**SET EXERCISE:** Write out the items below from their first line through the line containing "Action: tap(149, 63)", with both ends included, and omit the pictures.

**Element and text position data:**
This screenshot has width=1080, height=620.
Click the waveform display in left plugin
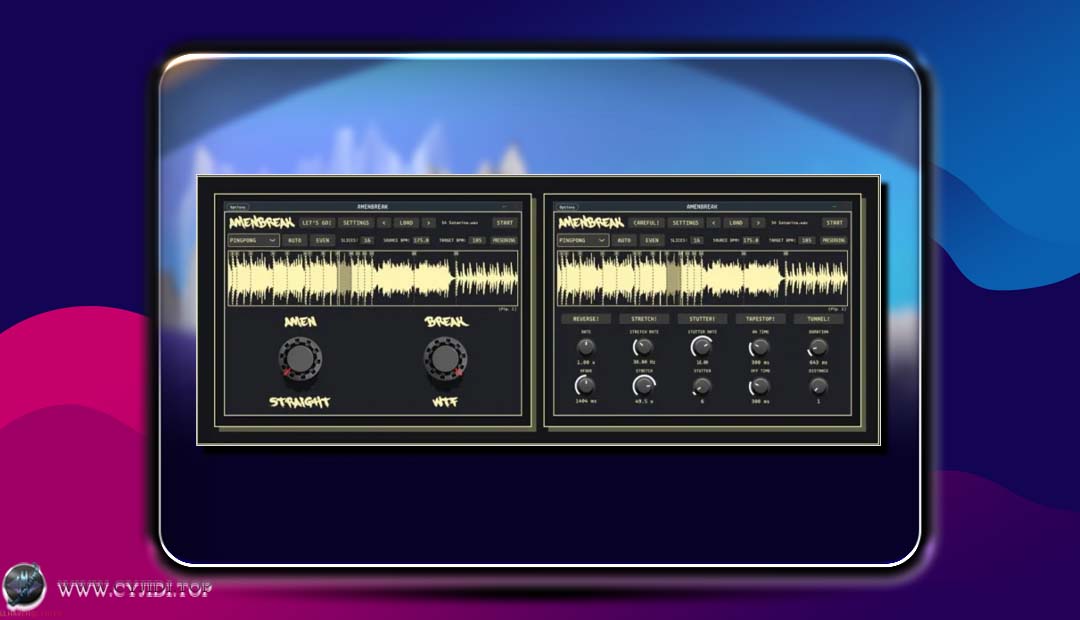click(372, 278)
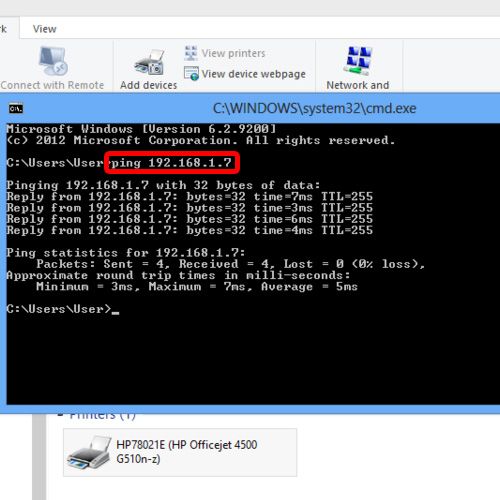
Task: Click the Add devices printer icon
Action: tap(149, 63)
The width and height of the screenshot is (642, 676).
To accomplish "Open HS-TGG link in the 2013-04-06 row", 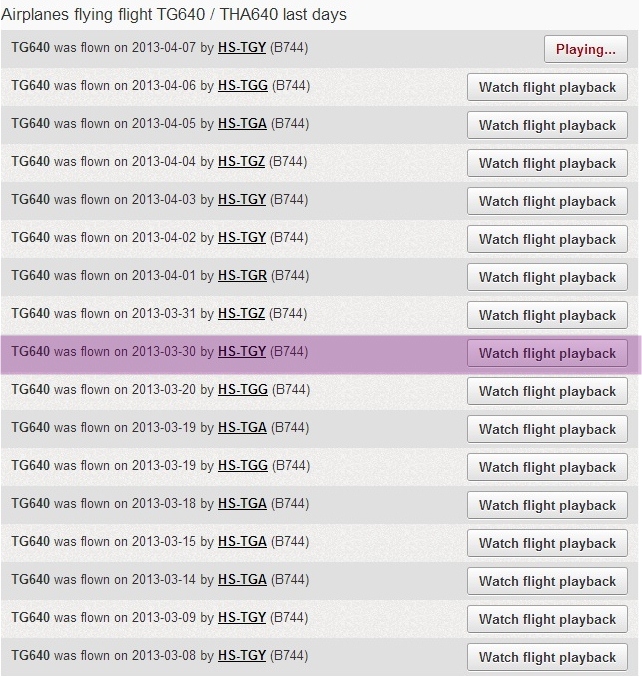I will click(x=243, y=85).
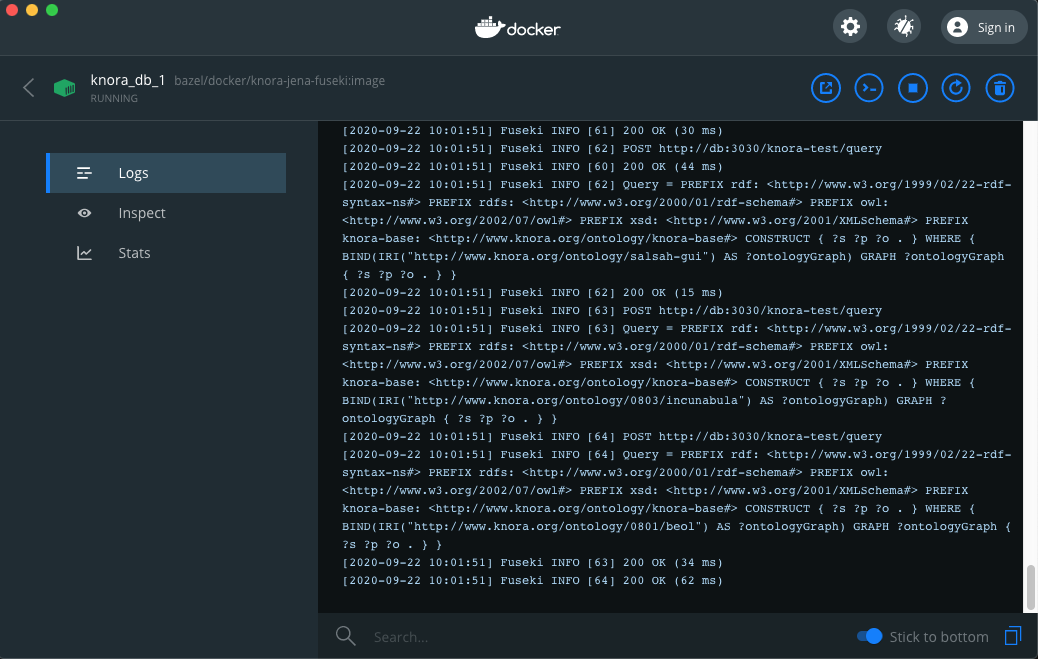Open the container in a browser
This screenshot has height=659, width=1038.
tap(825, 88)
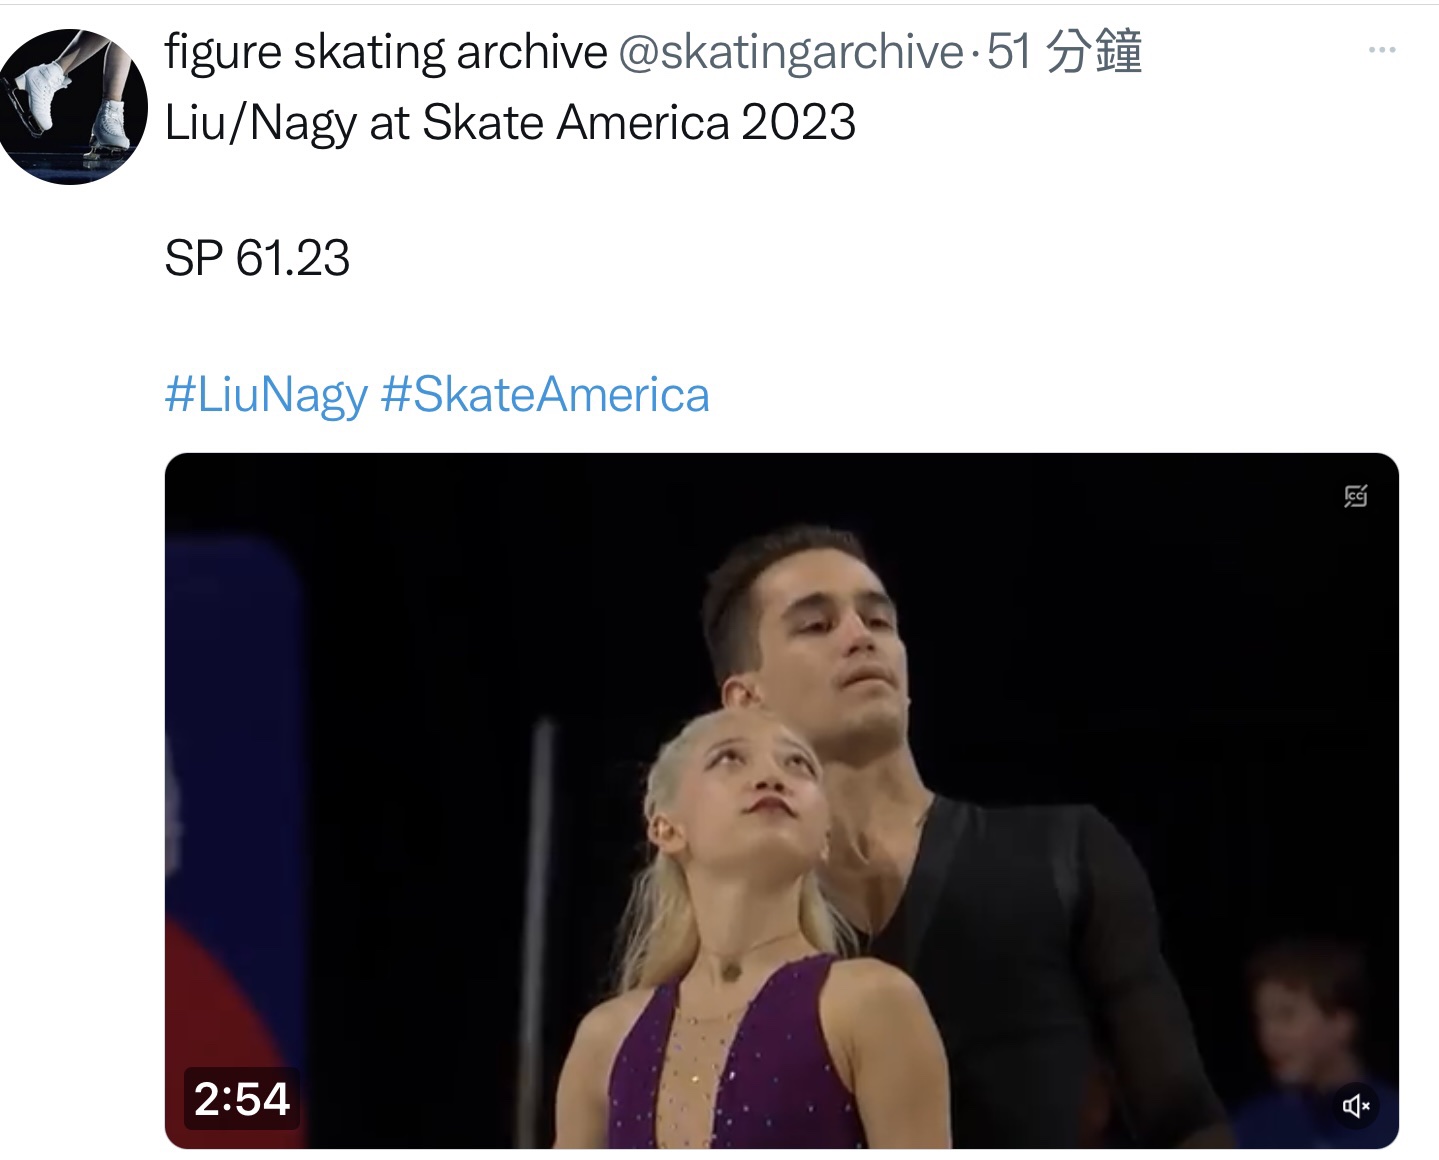Open the skating archive profile avatar
Screen dimensions: 1439x1160
pos(72,106)
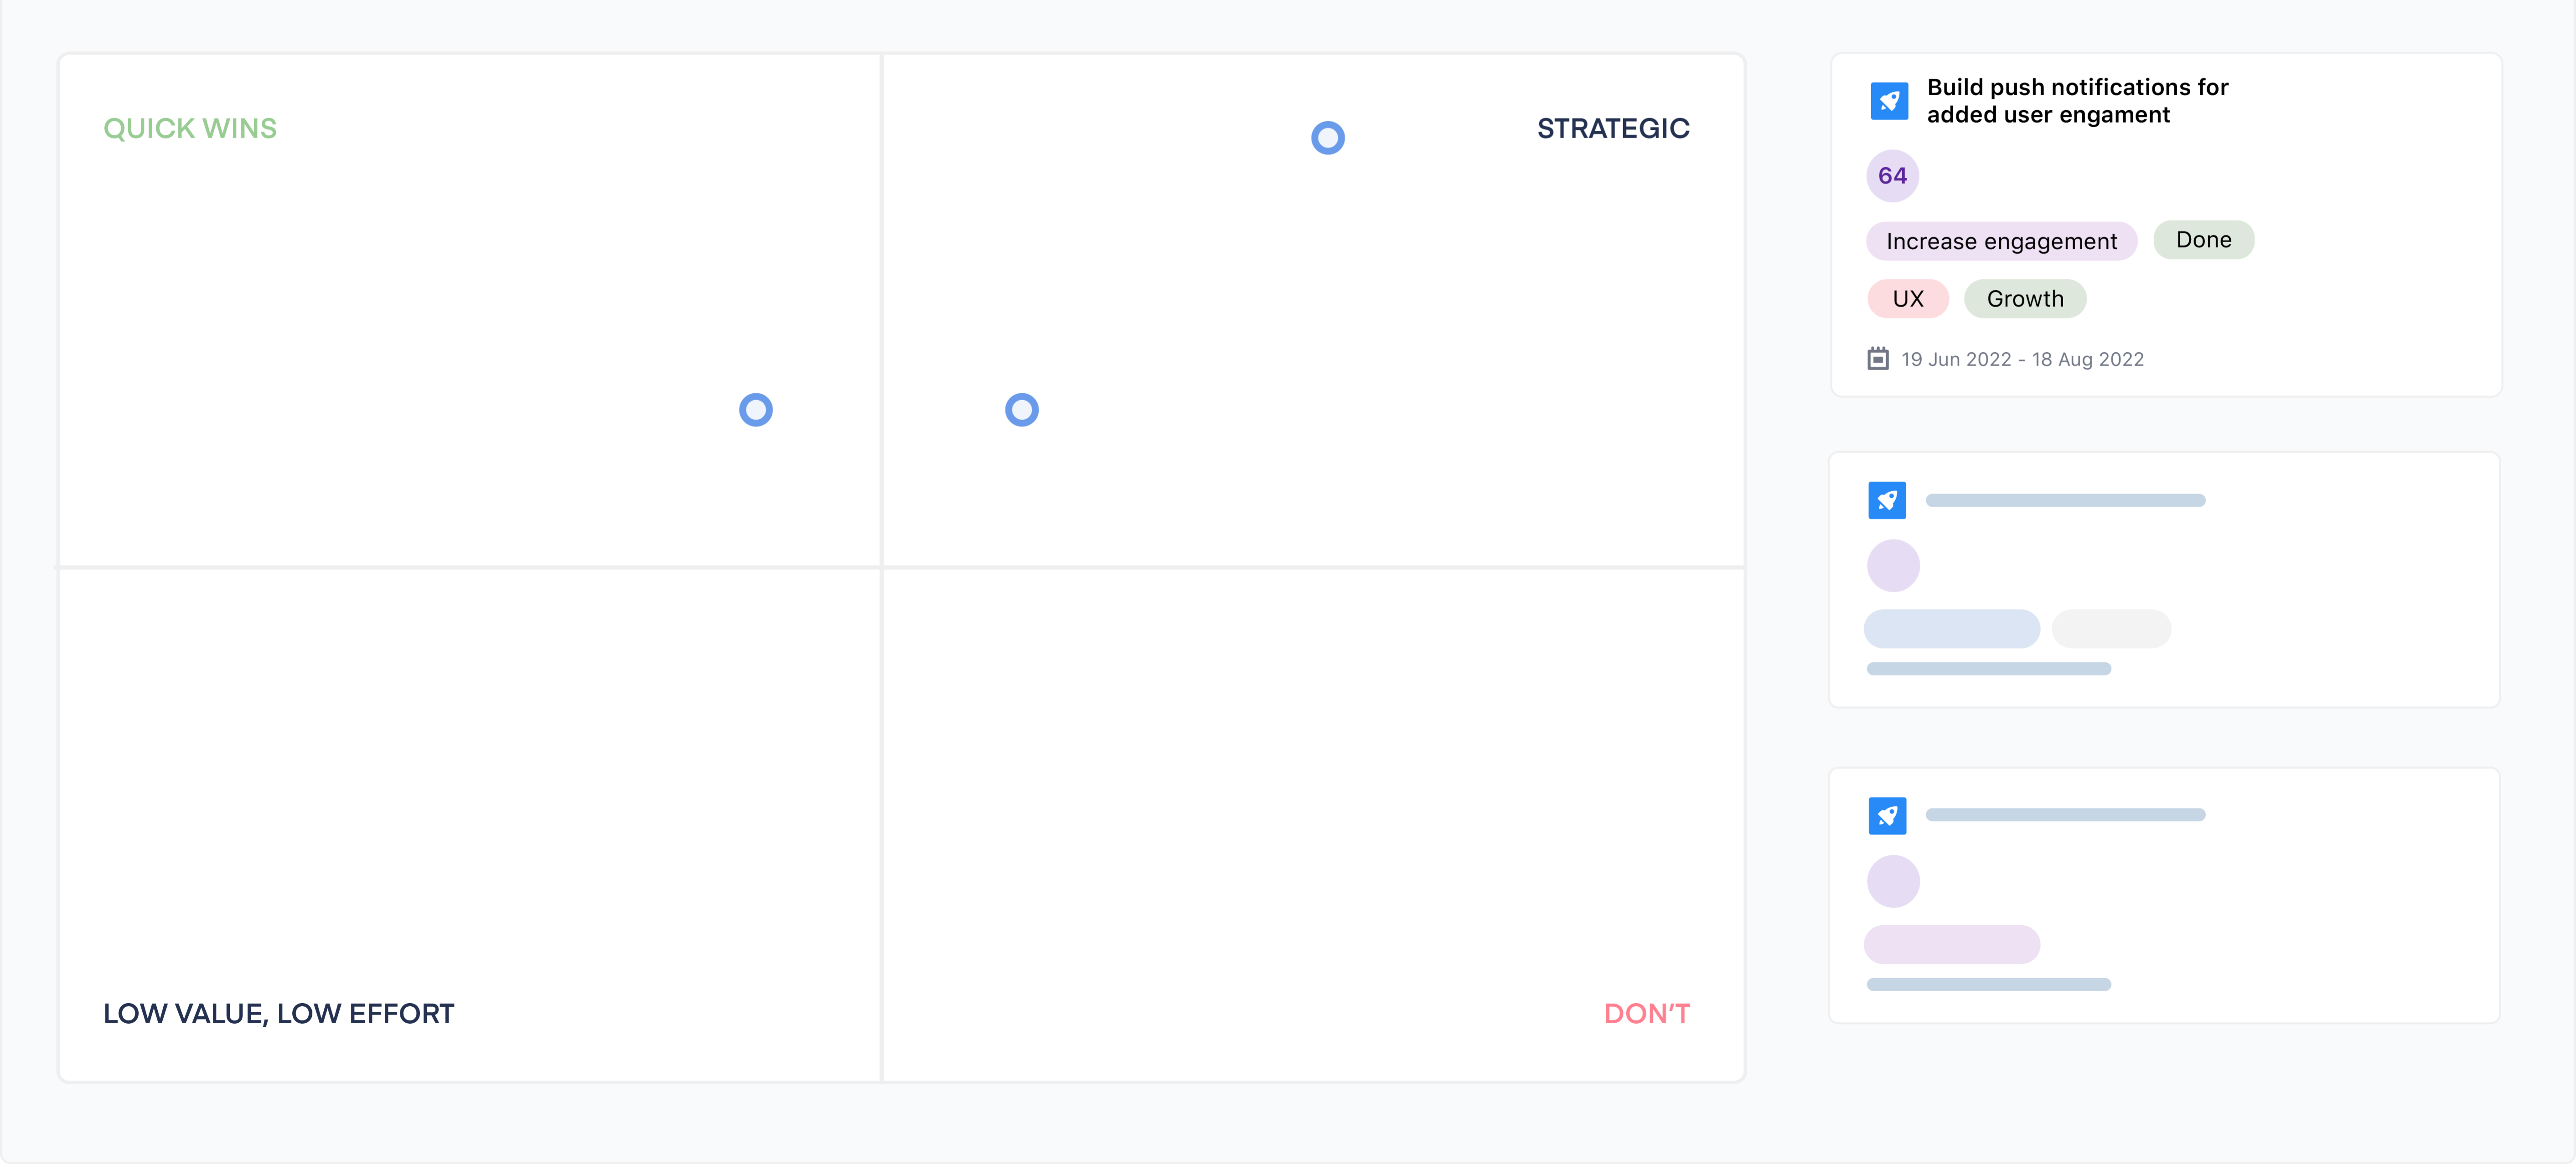Viewport: 2576px width, 1164px height.
Task: Select the QUICK WINS quadrant label
Action: [x=189, y=128]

**TASK ANSWER:**
This screenshot has width=1080, height=620.
Click the waveform display in left plugin
click(372, 278)
Task: Click the Add devices printer icon
Action: tap(149, 63)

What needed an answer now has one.